*** Provided material Section Begins ***

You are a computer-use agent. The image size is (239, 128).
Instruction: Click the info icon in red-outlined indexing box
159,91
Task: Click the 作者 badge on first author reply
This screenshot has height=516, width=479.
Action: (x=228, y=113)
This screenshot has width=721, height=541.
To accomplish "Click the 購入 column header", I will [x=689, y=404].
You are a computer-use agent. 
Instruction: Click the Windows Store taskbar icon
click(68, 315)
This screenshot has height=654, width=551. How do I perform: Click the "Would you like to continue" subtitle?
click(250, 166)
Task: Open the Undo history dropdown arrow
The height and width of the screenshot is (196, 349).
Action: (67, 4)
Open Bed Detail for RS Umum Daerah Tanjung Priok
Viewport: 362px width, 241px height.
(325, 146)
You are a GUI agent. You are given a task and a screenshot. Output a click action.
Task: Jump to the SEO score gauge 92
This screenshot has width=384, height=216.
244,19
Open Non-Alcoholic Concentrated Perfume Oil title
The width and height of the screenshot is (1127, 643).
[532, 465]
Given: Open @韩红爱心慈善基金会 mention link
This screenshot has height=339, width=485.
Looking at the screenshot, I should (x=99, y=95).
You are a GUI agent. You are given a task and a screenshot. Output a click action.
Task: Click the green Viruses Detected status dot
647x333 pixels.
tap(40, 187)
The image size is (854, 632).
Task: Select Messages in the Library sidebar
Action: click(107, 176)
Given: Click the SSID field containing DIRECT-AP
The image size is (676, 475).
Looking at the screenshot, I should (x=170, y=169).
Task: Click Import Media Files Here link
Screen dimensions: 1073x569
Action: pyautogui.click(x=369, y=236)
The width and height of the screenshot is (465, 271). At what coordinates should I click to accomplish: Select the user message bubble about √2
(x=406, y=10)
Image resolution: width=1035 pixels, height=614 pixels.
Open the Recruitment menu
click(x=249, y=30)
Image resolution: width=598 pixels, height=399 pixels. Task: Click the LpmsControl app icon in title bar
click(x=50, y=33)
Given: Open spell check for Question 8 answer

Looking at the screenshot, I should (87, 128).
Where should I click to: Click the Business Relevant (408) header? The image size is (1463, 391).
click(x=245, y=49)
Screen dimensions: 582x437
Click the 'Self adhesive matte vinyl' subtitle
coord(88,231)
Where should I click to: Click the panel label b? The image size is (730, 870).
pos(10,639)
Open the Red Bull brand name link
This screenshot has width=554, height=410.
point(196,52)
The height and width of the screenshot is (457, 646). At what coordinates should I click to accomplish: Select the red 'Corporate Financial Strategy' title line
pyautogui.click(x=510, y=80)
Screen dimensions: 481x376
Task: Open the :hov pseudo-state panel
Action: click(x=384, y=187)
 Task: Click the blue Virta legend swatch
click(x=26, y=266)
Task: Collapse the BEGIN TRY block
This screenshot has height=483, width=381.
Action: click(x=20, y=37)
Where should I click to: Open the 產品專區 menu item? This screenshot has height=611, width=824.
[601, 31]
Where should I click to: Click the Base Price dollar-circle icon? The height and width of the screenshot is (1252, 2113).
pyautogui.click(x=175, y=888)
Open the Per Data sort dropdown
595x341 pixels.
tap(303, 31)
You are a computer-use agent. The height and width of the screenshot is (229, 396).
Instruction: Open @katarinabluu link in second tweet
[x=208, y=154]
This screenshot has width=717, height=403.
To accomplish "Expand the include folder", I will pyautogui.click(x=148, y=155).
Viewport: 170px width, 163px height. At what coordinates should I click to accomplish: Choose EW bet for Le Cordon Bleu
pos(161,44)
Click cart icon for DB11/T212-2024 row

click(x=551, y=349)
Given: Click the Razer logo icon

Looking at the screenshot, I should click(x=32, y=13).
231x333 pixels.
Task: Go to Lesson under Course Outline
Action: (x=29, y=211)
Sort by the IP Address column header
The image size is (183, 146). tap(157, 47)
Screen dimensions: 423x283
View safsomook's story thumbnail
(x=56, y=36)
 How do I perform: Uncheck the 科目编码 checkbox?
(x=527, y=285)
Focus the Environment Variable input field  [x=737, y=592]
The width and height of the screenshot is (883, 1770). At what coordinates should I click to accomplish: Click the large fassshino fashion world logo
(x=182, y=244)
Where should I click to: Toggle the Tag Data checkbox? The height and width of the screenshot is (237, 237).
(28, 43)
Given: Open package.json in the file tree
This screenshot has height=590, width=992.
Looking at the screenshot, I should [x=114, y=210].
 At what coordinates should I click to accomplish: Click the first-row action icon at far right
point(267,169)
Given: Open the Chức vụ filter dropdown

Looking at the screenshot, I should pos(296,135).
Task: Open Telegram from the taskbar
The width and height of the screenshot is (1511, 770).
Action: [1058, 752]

*** Provided material Section Ends ***

### [Problem details]
Above are some records; copy exactly the lines from the one with "This screenshot has height=590, width=992." through the one with "Task: Open Telegram from the taskbar", both included, and no others.

### [Answer space]
This screenshot has height=590, width=992.
Looking at the screenshot, I should [x=114, y=210].
 At what coordinates should I click to accomplish: Click the first-row action icon at far right
point(267,169)
Given: Open the Chức vụ filter dropdown

Looking at the screenshot, I should pos(296,135).
Task: Open Telegram from the taskbar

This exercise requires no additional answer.